=== Data for processing ===

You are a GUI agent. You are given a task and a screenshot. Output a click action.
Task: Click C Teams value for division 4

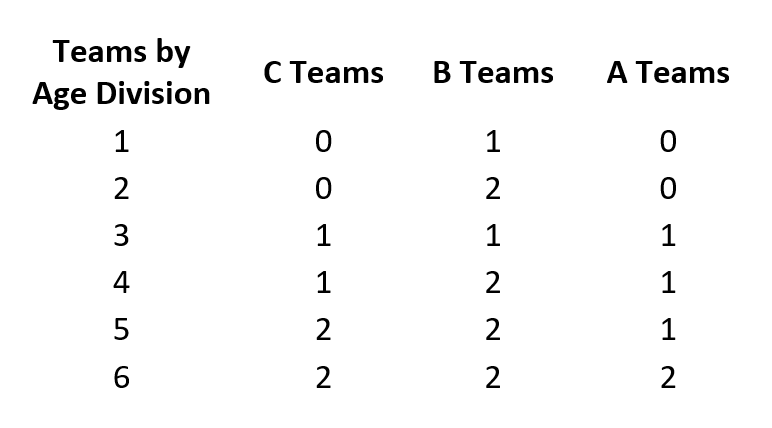pyautogui.click(x=323, y=283)
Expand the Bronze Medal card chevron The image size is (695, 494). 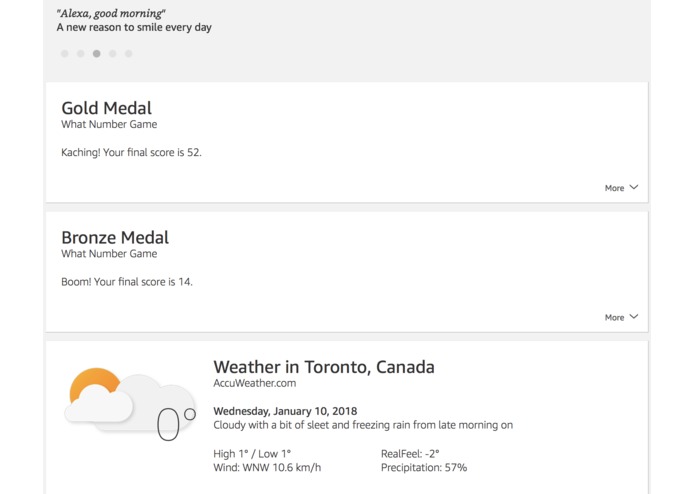[634, 317]
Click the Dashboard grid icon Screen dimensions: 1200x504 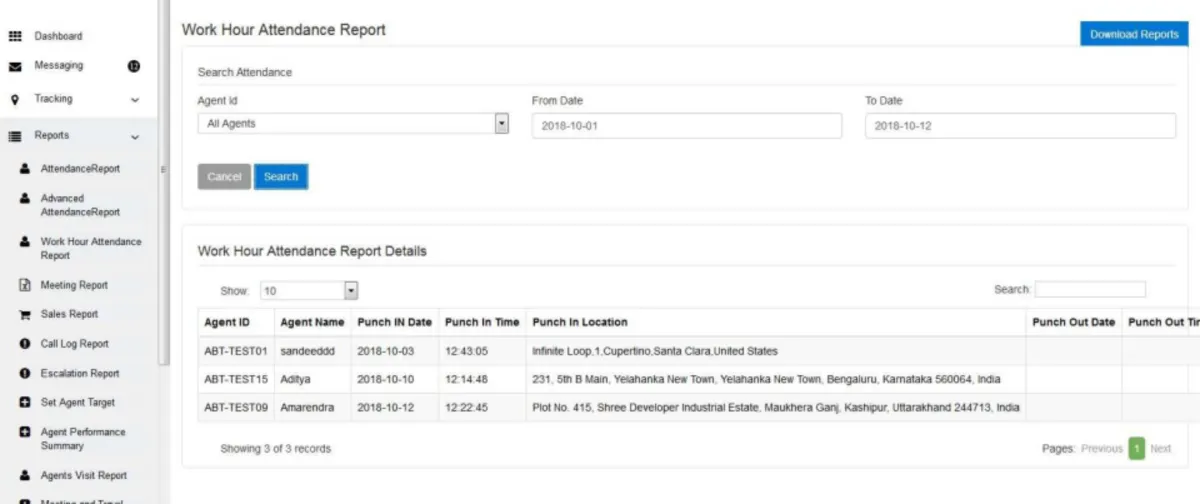pos(15,36)
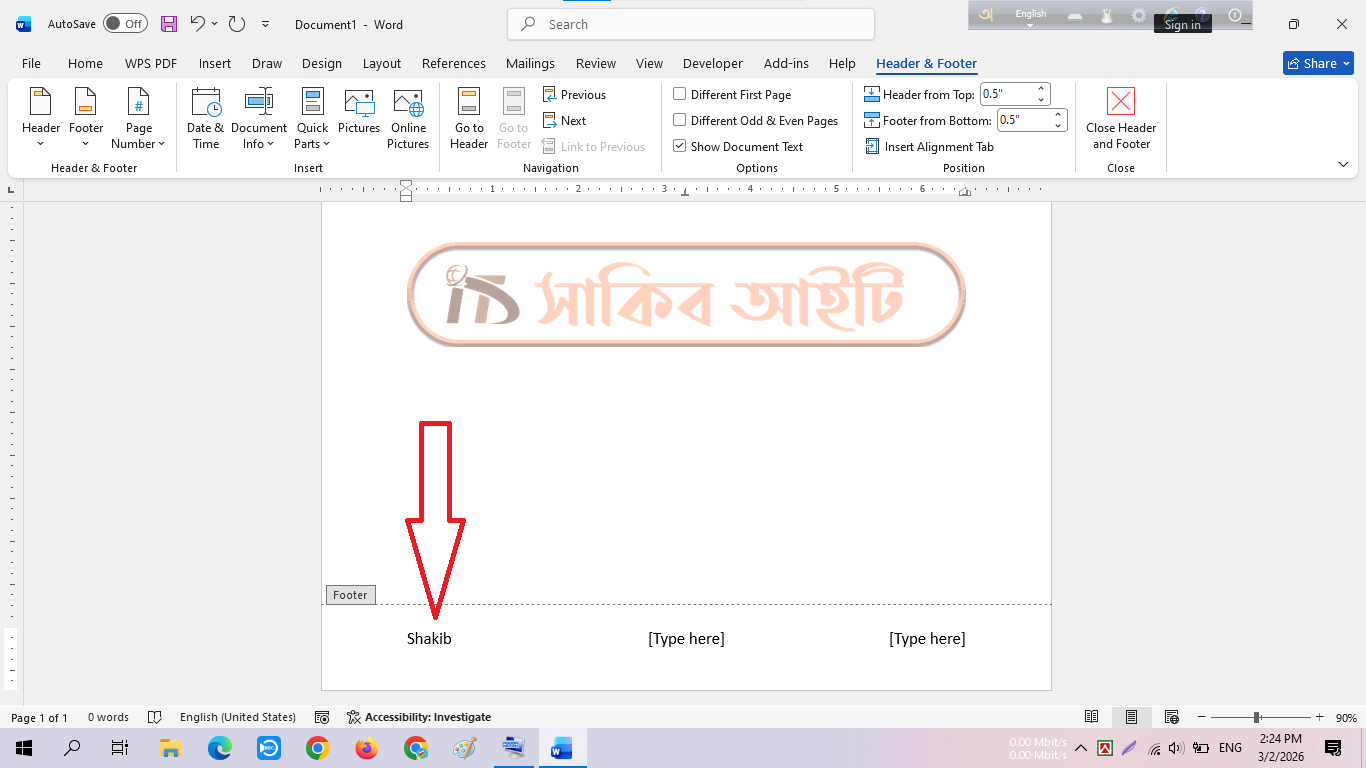Toggle the AutoSave switch
Viewport: 1366px width, 768px height.
coord(125,24)
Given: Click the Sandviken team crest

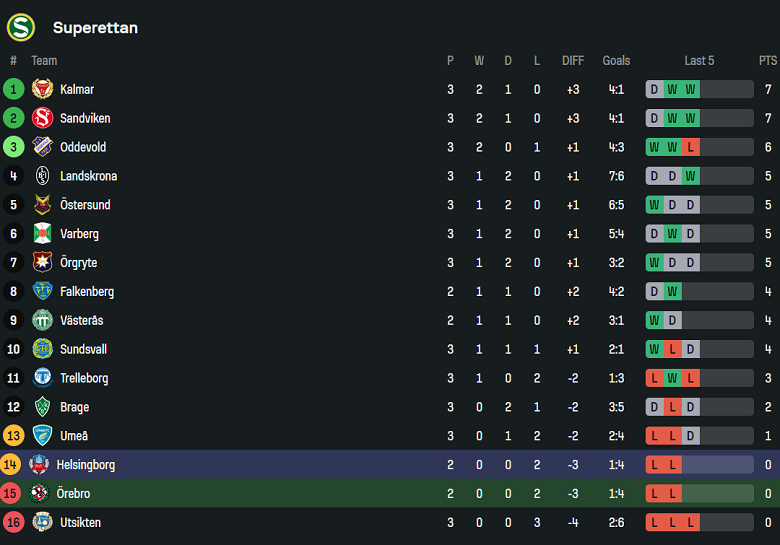Looking at the screenshot, I should [x=42, y=118].
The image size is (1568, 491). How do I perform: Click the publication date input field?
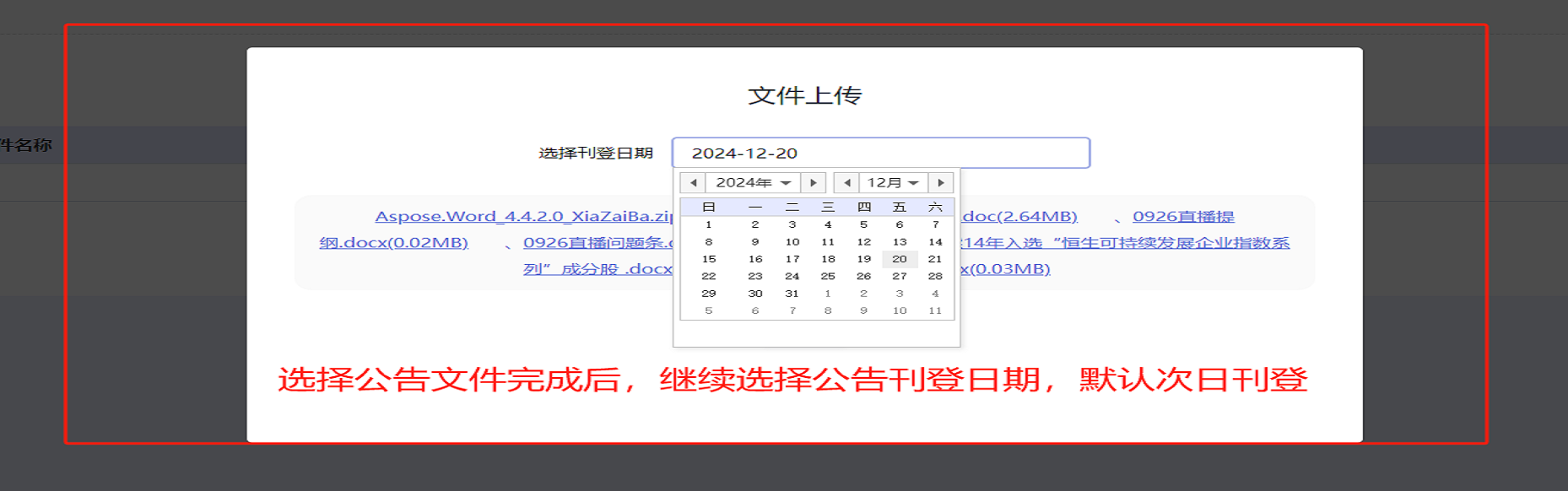880,154
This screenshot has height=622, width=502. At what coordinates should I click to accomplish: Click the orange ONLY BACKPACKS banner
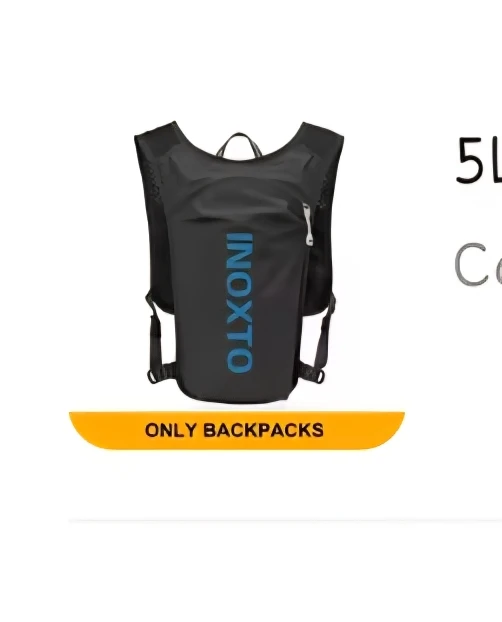[x=237, y=430]

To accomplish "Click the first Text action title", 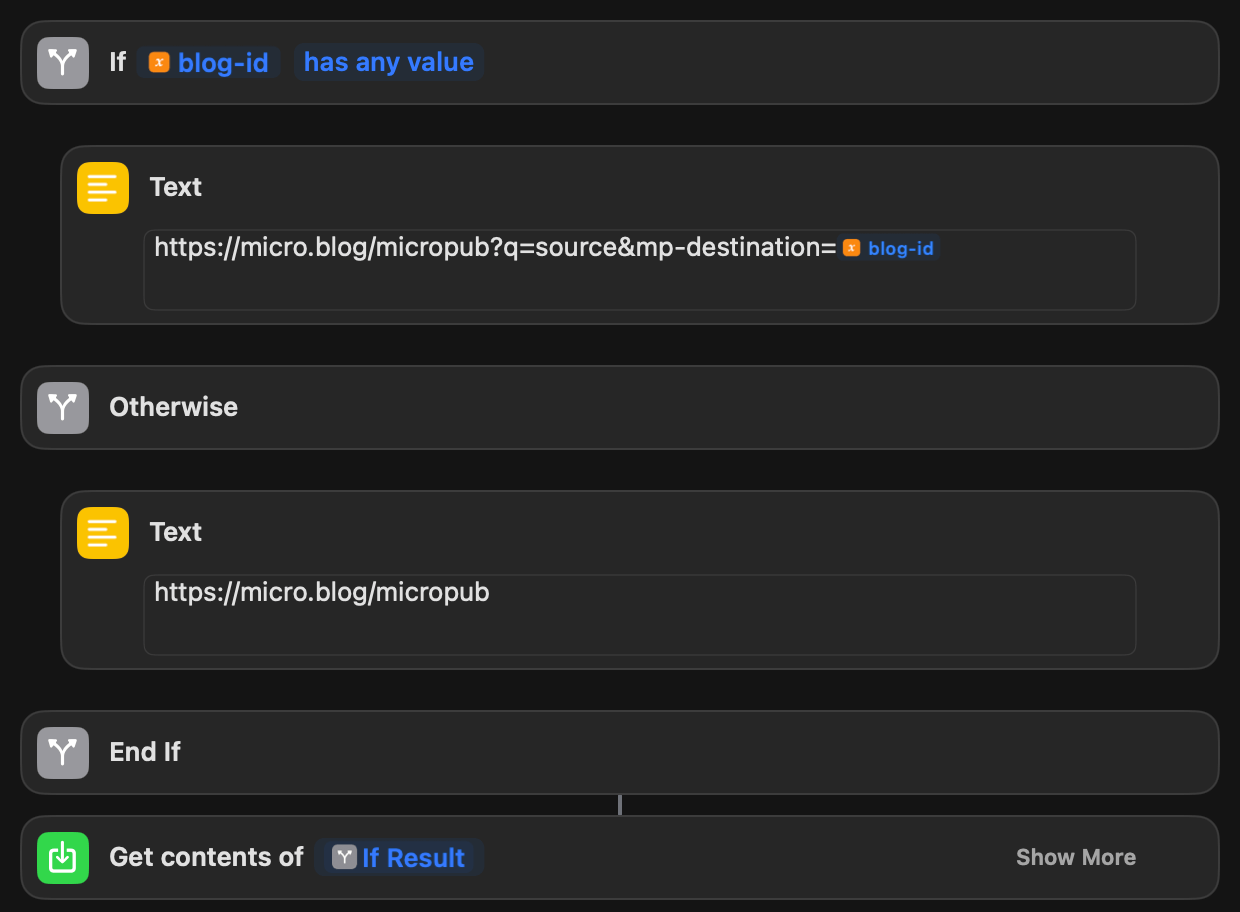I will click(x=176, y=187).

===

> **Exercise description**:
Extract every line above that contains the string "height", matching case exactly.

> **Solution to this exercise**:
Viewport: 1366px width, 768px height.
This screenshot has height=622, width=502. At what coordinates should I click to accomplish: Click the orange ONLY BACKPACKS banner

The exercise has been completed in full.